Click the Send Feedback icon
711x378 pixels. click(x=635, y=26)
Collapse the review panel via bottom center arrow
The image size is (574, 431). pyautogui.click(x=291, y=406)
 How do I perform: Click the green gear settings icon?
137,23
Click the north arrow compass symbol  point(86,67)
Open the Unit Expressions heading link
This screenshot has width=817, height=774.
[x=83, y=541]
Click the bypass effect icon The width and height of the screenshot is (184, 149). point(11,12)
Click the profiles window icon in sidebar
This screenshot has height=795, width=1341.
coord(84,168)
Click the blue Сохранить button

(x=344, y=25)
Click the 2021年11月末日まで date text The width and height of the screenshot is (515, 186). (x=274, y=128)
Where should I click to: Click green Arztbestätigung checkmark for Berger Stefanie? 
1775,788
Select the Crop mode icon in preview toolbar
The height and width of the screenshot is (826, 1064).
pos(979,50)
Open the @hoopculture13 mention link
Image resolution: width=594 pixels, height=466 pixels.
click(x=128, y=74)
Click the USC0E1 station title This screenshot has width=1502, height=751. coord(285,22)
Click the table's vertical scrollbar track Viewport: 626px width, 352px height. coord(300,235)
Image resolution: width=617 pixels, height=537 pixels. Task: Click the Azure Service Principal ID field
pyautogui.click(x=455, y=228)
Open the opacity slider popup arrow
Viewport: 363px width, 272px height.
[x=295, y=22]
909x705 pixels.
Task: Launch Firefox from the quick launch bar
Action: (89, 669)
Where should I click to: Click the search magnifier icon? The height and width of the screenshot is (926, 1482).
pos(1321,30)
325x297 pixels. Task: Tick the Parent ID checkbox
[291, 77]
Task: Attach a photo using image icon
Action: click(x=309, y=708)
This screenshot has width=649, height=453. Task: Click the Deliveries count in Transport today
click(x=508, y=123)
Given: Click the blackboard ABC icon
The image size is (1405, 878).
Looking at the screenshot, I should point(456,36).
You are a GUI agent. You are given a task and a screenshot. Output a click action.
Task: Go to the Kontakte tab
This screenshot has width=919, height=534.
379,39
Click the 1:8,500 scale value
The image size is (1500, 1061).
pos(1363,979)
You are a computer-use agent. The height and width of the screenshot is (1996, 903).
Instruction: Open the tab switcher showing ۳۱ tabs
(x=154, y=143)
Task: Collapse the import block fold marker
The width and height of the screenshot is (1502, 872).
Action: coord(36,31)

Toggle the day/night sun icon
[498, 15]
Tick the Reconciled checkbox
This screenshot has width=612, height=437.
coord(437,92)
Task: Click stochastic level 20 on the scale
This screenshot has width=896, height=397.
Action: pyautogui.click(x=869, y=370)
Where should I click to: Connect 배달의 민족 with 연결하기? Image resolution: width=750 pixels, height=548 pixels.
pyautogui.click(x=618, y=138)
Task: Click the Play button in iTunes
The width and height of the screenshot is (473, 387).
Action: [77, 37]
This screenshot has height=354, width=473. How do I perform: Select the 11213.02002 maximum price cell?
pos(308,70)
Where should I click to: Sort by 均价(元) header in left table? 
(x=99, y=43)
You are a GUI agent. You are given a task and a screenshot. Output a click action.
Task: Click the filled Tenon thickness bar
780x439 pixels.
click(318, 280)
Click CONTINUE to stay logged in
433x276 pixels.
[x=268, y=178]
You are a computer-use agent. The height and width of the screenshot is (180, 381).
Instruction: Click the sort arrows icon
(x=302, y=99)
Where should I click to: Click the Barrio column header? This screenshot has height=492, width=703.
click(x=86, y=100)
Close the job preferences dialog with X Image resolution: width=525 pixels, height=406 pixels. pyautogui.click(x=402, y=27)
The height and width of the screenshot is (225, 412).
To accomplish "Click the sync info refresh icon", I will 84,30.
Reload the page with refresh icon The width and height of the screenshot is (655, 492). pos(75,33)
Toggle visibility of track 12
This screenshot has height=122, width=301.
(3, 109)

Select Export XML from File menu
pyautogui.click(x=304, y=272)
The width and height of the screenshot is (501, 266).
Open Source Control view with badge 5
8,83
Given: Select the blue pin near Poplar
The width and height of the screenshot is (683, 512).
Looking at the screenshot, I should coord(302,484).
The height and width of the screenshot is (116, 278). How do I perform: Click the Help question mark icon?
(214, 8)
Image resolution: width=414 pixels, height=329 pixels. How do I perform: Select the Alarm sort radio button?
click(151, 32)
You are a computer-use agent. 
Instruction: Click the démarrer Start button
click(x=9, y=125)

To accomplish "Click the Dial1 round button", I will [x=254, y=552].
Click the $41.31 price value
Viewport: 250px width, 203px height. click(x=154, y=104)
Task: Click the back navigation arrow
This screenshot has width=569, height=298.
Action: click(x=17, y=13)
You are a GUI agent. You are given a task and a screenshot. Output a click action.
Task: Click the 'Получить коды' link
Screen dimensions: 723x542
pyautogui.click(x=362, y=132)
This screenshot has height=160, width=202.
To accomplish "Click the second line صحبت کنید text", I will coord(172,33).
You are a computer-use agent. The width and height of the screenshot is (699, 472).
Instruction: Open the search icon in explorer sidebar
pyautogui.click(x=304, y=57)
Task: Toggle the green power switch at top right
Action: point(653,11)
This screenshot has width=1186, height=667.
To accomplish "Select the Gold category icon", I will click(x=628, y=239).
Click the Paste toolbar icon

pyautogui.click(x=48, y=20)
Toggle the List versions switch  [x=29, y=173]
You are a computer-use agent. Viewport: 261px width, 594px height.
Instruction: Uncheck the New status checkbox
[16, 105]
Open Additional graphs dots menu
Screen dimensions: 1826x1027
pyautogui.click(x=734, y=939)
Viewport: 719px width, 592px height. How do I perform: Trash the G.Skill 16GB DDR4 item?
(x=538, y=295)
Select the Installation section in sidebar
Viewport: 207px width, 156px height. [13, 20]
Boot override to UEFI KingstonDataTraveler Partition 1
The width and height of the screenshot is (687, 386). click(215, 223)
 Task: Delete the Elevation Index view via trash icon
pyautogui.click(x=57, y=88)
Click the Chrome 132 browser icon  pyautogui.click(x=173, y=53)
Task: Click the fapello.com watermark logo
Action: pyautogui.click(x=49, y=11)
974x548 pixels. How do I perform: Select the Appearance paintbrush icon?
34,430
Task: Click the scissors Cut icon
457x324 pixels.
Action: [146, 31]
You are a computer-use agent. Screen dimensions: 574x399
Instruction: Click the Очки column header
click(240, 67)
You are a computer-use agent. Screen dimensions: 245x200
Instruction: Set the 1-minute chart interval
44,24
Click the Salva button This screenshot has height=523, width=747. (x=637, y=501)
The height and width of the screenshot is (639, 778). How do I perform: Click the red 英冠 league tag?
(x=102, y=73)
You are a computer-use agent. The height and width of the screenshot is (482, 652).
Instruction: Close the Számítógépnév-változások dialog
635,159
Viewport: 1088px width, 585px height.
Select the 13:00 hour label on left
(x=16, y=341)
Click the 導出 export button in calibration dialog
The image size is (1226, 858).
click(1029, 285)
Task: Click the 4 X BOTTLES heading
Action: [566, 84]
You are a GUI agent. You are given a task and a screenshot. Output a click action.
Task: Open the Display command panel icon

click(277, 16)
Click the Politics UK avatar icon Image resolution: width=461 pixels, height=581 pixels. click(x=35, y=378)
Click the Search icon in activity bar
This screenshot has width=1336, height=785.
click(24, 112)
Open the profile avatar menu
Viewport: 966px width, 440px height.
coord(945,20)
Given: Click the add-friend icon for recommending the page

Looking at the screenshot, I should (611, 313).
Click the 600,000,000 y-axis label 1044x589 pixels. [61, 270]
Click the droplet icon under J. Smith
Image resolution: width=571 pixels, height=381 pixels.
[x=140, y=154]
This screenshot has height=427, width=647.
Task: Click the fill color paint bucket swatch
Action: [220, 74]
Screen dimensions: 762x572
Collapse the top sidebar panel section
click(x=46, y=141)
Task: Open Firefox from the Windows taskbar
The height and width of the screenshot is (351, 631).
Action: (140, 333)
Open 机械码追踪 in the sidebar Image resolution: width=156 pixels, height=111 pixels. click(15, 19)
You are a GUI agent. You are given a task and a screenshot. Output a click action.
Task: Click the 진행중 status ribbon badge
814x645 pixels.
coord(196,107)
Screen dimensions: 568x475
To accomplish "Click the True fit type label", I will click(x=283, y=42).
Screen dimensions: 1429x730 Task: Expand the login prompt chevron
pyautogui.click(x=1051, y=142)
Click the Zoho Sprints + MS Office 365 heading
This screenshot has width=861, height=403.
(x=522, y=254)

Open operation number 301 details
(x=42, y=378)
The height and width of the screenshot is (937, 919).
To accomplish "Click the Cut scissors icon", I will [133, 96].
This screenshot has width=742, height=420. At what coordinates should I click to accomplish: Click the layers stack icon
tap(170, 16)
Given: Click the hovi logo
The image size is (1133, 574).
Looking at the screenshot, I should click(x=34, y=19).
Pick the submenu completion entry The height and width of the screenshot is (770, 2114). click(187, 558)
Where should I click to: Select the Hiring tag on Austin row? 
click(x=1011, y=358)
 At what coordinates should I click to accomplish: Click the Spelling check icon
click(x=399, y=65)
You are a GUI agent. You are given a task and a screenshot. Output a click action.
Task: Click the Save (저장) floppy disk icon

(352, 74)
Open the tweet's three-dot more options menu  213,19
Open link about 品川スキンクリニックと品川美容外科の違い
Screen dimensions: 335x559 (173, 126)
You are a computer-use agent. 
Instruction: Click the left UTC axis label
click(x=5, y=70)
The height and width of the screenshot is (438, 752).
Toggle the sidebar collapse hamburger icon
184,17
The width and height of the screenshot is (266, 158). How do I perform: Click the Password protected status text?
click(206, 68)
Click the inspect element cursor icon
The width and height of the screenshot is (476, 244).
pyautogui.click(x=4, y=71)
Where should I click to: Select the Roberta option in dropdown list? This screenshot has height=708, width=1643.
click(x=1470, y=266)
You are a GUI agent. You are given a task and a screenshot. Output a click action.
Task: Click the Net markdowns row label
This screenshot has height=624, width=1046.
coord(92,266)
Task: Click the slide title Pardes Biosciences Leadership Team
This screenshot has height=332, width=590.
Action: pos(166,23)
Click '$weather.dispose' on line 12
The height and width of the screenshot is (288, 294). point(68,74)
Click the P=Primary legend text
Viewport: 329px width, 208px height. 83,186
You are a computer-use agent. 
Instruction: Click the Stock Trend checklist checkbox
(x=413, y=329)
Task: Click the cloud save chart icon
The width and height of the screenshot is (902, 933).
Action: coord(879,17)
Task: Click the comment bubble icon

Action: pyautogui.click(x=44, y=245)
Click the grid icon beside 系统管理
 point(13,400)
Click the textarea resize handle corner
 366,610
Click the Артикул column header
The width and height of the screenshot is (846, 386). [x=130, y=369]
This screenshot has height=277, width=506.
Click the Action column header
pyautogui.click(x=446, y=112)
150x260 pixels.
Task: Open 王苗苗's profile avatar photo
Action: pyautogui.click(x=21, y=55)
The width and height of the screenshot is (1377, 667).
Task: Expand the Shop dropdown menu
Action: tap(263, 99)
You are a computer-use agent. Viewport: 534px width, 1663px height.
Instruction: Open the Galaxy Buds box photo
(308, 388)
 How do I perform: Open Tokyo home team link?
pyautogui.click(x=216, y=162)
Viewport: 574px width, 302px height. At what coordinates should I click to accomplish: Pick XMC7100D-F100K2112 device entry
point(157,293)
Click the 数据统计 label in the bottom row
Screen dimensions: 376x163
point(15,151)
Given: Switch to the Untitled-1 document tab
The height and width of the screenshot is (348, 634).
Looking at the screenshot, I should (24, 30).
···
» **EXERCISE BRIEF**: Return the rows from the line with "You are a computer-use agent. Screen dimensions: 245x200" to the line with "will click(x=283, y=42).", both included, copying each line unchanged.

» **SOLUTION TO THIS PROBLEM**:
You are a computer-use agent. Screen dimensions: 245x200
Instruction: Set the 1-minute chart interval
44,24
Click the Salva button This screenshot has height=523, width=747. (x=637, y=501)
The height and width of the screenshot is (639, 778). How do I perform: Click the red 英冠 league tag?
(x=102, y=73)
You are a computer-use agent. The height and width of the screenshot is (482, 652).
Instruction: Close the Számítógépnév-változások dialog
635,159
Viewport: 1088px width, 585px height.
Select the 13:00 hour label on left
(x=16, y=341)
Click the 導出 export button in calibration dialog
The image size is (1226, 858).
click(1029, 285)
Task: Click the 4 X BOTTLES heading
Action: [566, 84]
You are a GUI agent. You are given a task and a screenshot. Output a click action.
Task: Open the Display command panel icon

click(277, 16)
Click the Politics UK avatar icon Image resolution: width=461 pixels, height=581 pixels. click(x=35, y=378)
Click the Search icon in activity bar
This screenshot has width=1336, height=785.
click(24, 112)
Open the profile avatar menu
Viewport: 966px width, 440px height.
coord(945,20)
Given: Click the add-friend icon for recommending the page

Looking at the screenshot, I should (611, 313).
Click the 600,000,000 y-axis label 1044x589 pixels. [61, 270]
Click the droplet icon under J. Smith
Image resolution: width=571 pixels, height=381 pixels.
[x=140, y=154]
This screenshot has height=427, width=647.
Task: Click the fill color paint bucket swatch
Action: [220, 74]
Screen dimensions: 762x572
Collapse the top sidebar panel section
click(x=46, y=141)
Task: Open Firefox from the Windows taskbar
The height and width of the screenshot is (351, 631).
Action: (140, 333)
Open 机械码追踪 in the sidebar Image resolution: width=156 pixels, height=111 pixels. click(15, 19)
You are a GUI agent. You are given a task and a screenshot. Output a click action.
Task: Click the 진행중 status ribbon badge
814x645 pixels.
coord(196,107)
Screen dimensions: 568x475
To accomplish "Click the True fit type label", I will click(x=283, y=42).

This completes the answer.